It’s Waymo vs. Uber—Except in China
The Chinese search giant Baidu is suing former senior vice president Jin Wang for stealing driverless-car tech. Wang led Baidu’s self-driving unit but resigned in March to launch his own driverless firm, Jingchi.
Jingchi successfully completed its first autonomous-vehicle testing on public roads in June, barely two months after the company was founded. According to Technode, Baidu is now claiming that the impressive progress was an ill-gotten gain—the result of Wang's hanging onto one of Baidu’s computers when he left. That machine may have contained intellectual property the firm is fighting for.
The legal spat may at first glance seem ironic, since as we have reported, one of the goals of Baidu's self-driving arm, Apollo, is to make the software it develops for autonomus cars freely available.
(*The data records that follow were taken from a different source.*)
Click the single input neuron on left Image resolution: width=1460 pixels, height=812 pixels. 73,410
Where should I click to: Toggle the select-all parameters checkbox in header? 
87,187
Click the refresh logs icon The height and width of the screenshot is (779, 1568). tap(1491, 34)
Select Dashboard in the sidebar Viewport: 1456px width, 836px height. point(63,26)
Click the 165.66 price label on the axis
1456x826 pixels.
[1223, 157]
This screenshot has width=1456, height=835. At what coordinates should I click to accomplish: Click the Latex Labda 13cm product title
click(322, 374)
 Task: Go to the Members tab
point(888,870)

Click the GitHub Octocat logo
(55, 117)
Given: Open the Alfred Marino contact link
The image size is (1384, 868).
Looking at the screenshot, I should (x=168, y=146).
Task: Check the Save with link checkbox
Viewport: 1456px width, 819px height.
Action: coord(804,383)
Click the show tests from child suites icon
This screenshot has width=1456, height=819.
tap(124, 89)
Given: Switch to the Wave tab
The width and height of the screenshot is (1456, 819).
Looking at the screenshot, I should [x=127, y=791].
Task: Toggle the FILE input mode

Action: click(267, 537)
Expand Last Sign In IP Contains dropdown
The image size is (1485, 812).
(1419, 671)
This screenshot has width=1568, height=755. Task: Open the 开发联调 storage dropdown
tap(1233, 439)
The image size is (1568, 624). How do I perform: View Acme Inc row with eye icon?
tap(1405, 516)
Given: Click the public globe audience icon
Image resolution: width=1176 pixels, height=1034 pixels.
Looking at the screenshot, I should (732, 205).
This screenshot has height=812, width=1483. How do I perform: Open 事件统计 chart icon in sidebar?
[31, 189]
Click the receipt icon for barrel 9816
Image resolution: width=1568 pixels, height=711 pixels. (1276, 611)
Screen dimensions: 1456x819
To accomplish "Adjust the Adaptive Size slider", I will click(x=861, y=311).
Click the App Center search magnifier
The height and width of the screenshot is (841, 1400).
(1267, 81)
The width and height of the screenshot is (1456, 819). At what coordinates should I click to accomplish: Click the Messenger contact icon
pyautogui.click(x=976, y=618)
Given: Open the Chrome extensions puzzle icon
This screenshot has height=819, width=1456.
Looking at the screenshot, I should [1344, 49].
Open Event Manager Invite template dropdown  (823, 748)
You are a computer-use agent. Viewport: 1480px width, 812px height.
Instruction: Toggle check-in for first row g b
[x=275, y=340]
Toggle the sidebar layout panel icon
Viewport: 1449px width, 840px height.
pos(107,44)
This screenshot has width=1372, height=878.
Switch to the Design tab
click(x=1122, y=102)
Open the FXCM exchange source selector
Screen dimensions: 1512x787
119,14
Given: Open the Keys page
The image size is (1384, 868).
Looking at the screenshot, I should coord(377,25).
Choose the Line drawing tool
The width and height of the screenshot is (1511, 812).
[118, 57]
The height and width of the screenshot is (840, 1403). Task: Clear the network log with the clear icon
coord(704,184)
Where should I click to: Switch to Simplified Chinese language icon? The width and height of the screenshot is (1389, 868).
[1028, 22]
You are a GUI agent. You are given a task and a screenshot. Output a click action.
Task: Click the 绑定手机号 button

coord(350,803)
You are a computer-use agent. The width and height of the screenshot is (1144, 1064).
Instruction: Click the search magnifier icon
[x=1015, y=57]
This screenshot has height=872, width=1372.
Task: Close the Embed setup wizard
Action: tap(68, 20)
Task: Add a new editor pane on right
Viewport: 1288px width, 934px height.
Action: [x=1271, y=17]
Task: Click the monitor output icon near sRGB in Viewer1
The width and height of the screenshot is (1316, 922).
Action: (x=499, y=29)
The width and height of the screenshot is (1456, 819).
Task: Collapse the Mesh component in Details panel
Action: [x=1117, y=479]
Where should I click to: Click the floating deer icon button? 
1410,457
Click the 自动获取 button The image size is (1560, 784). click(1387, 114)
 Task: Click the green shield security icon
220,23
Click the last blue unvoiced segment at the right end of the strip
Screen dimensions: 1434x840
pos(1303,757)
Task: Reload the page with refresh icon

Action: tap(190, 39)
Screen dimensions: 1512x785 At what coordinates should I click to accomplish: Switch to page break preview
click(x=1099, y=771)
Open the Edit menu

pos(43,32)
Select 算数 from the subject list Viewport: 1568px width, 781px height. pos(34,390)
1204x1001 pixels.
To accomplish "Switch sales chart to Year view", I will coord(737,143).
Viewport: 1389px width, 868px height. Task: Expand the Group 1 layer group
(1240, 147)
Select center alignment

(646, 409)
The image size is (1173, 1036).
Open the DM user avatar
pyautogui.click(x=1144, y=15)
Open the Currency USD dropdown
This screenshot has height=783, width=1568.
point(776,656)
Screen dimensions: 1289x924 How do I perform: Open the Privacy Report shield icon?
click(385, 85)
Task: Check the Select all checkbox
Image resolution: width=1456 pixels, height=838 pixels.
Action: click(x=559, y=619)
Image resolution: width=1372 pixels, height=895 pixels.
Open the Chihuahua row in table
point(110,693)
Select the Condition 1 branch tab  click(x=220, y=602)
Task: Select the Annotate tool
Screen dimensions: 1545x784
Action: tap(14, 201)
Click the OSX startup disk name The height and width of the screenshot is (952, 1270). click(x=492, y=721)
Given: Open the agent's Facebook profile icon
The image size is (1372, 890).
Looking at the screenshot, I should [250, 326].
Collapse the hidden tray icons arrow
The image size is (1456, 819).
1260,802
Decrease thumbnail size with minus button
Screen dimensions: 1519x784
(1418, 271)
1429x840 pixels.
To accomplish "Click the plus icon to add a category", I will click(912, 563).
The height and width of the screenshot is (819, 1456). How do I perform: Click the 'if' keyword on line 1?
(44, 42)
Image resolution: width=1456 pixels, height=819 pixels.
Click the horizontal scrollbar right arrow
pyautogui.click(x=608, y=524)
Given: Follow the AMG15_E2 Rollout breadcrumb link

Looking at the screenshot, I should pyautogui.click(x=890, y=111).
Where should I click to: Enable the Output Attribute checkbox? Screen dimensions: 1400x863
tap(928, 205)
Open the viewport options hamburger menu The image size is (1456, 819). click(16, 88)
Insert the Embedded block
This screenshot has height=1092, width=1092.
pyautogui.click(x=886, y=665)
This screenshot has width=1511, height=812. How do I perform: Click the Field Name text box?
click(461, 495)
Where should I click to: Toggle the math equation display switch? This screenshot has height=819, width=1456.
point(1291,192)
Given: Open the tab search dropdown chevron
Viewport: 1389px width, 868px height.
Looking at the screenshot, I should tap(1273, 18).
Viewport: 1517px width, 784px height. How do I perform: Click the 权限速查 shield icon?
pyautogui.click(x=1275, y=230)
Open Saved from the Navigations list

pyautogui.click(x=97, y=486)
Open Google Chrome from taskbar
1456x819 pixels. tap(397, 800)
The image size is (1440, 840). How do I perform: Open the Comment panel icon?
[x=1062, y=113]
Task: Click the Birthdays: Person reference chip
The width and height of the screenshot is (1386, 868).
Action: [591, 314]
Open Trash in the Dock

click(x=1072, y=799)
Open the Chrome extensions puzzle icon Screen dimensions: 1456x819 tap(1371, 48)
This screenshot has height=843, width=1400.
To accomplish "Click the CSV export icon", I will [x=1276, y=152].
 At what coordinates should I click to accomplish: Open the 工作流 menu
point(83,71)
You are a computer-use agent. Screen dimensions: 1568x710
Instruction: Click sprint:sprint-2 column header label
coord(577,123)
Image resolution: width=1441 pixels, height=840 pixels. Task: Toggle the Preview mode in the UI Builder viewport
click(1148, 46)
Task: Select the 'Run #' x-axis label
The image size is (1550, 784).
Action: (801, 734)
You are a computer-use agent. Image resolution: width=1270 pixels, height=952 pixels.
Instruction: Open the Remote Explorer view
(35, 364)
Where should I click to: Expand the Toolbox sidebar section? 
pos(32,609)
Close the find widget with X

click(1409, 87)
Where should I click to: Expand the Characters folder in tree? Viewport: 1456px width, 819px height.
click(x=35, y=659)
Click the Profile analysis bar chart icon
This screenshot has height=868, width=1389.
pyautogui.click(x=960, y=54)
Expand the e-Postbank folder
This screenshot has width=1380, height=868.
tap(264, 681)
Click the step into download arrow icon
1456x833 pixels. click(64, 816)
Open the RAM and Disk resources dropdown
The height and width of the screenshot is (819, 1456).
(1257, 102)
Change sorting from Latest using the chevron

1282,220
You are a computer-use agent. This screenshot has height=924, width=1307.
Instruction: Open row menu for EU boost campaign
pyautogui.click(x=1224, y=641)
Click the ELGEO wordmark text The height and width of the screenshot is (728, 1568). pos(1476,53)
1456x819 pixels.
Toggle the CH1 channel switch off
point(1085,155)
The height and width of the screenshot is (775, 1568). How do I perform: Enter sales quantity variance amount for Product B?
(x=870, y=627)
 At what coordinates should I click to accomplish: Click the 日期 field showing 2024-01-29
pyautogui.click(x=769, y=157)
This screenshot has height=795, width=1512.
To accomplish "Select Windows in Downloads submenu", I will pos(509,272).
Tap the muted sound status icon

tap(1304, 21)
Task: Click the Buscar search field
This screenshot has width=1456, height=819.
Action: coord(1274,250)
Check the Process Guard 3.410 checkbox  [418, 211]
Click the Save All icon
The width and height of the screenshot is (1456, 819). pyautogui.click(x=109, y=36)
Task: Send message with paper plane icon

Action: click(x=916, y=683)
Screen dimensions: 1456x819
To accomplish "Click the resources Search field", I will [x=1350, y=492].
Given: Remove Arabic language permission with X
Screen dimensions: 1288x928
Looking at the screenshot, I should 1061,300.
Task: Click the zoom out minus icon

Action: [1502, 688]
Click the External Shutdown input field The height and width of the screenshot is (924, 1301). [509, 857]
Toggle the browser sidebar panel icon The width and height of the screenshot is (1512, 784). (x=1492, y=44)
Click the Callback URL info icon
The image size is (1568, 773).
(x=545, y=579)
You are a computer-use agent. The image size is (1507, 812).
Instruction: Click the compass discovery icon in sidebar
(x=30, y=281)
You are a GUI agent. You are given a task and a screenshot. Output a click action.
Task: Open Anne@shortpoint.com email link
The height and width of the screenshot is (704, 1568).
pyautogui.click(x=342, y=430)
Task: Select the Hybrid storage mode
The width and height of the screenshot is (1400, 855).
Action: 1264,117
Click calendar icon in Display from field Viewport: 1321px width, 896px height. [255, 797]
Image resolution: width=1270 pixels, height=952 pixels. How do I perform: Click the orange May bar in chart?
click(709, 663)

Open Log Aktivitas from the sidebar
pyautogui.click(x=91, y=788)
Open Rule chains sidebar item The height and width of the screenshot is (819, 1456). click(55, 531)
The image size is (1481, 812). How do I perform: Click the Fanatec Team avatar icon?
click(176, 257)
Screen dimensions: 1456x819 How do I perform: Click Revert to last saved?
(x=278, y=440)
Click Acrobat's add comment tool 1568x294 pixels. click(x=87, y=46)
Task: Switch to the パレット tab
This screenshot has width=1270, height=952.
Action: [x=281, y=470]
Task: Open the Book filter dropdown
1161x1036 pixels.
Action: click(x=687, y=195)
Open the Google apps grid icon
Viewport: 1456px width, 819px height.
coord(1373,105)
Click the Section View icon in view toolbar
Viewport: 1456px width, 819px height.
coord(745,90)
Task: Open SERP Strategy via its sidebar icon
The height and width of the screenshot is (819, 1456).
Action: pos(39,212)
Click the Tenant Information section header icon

But that magnanimity almost certainly doesn’t extend to hardware, and in that the dispute echoes the heated legal battle currently under way between Alphabet’s self-driving division, Waymo, and Uber. Waymo has accused Anthony Levandowski, a former employee, of illegally bringing the secrets of Waymo's propriety lidar technology with him when he left to start the self-driving-truck firm Otto, which Uber later acquired.
Baidu is requesting 50 million yuan ($7.6 million) in compensation, and asking that Wang stops using the trade secrets he stole from Baidu to compete against it. The case is now before Beijing’s Intellectual Property Court.